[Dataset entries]
____

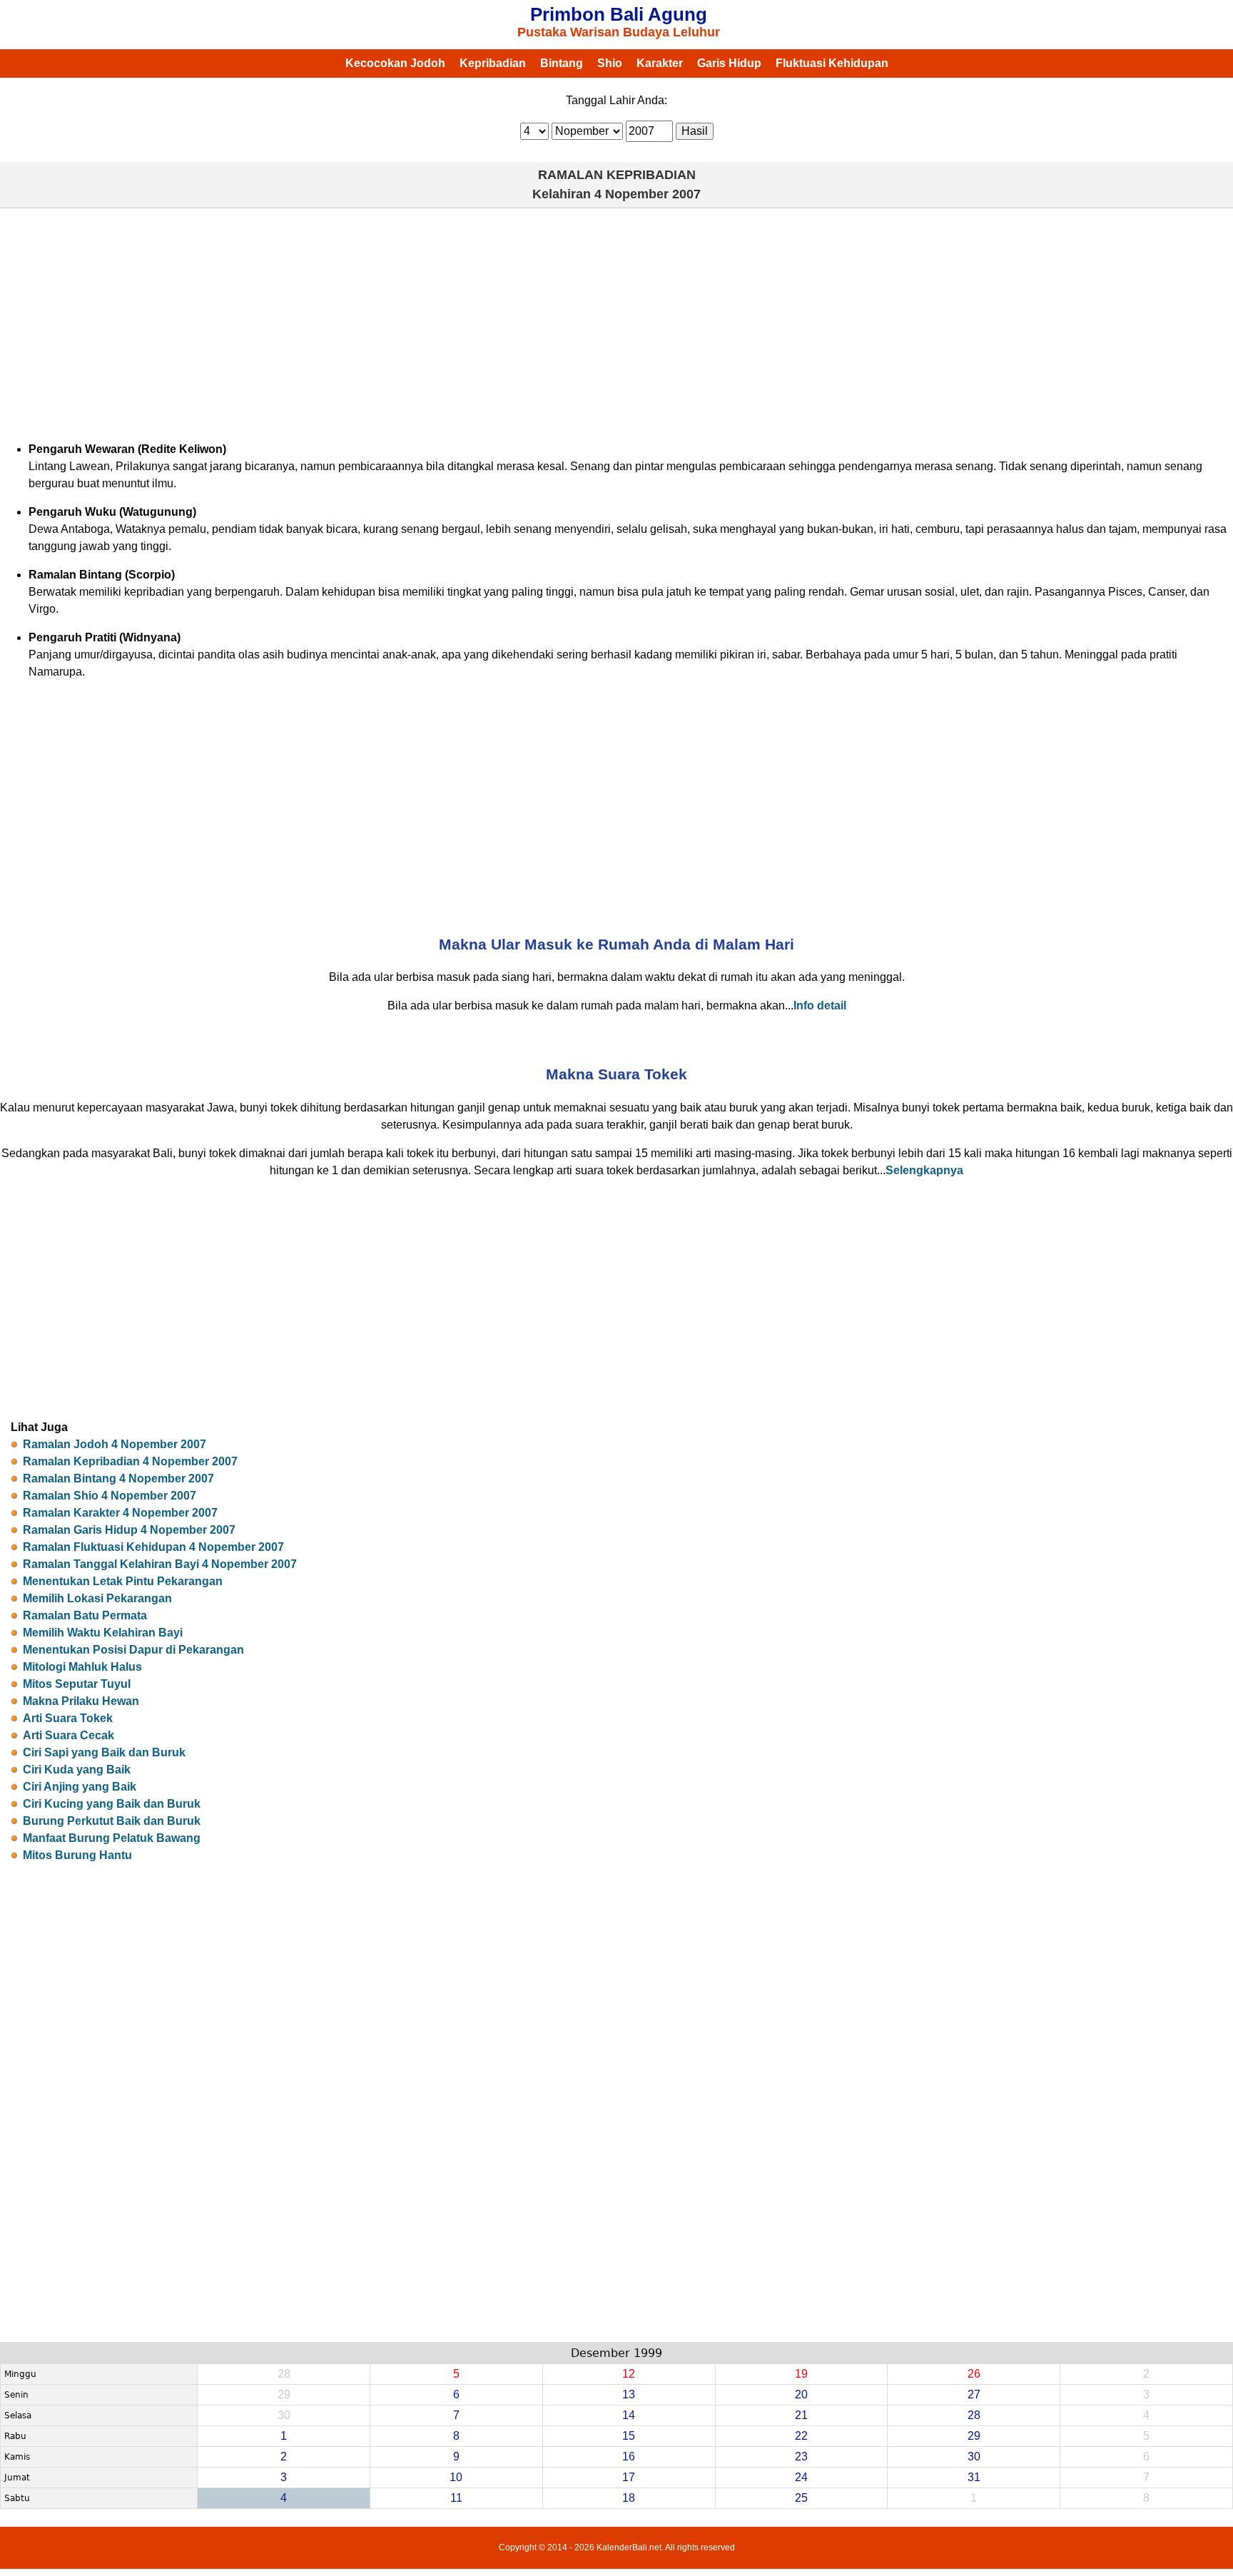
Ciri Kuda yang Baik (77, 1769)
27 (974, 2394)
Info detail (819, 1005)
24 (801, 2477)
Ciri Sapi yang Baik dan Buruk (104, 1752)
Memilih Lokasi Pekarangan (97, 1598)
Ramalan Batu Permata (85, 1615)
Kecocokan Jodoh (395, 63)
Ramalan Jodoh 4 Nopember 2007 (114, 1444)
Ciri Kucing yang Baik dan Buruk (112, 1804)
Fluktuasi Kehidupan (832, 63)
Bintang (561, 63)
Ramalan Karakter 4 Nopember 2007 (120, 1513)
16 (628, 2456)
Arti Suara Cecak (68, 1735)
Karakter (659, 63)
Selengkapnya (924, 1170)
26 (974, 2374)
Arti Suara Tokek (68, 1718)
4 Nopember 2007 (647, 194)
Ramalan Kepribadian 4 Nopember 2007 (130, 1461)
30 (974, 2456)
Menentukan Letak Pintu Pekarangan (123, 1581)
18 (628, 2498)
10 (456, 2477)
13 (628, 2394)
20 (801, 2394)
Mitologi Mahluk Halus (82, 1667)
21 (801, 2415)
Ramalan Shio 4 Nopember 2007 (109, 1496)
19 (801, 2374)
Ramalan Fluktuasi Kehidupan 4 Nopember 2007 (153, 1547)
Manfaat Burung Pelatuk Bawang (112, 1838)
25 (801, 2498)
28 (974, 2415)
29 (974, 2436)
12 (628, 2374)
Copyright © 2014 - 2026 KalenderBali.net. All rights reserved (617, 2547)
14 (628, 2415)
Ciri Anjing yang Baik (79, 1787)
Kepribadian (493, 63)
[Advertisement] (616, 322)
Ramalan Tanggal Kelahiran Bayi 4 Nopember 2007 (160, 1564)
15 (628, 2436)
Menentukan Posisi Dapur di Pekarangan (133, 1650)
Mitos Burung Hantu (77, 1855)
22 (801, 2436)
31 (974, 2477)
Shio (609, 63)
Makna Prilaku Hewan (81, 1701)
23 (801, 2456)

____

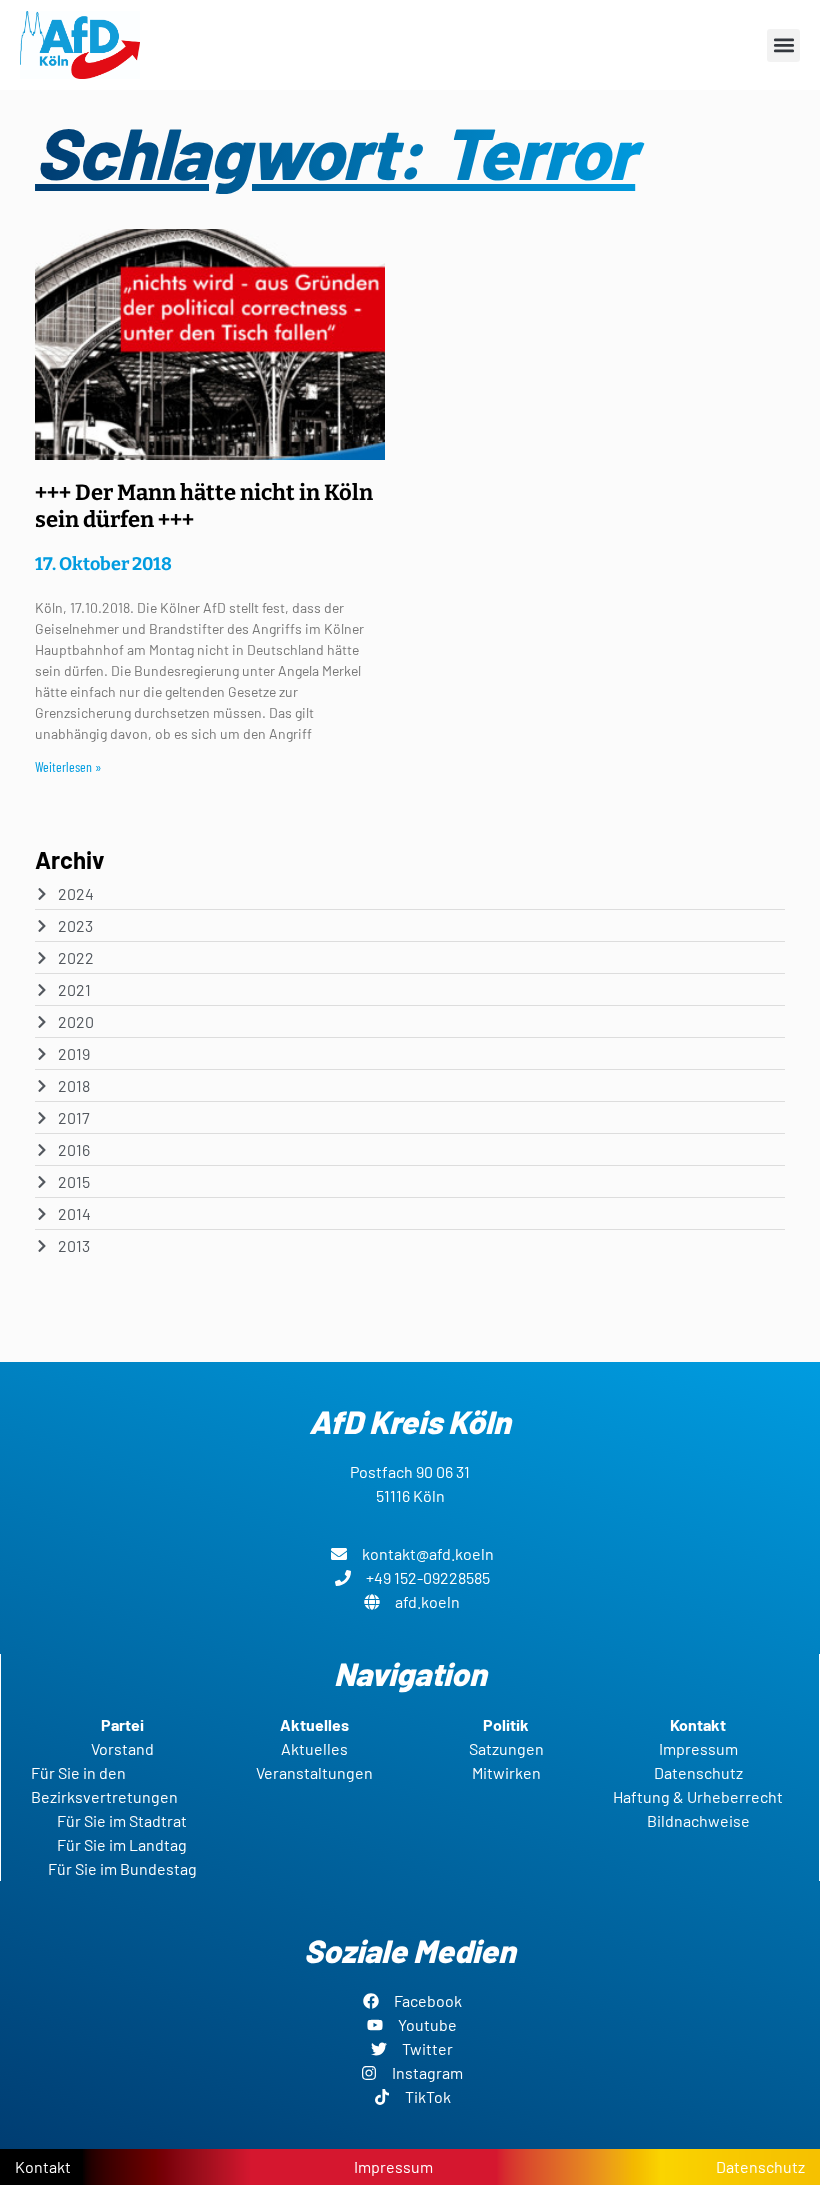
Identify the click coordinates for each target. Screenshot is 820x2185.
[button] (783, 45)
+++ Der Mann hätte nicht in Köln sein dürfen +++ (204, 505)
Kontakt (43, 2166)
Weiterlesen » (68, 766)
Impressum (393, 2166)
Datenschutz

____

> **YOUR OBJECTIVE**
The expected output is each line of the records above that includes the word "Ciri".

> **REPLY**
Ciri Kuda yang Baik (77, 1769)
Ciri Sapi yang Baik dan Buruk (104, 1752)
Ciri Kucing yang Baik dan Buruk (112, 1804)
Ciri Anjing yang Baik (79, 1787)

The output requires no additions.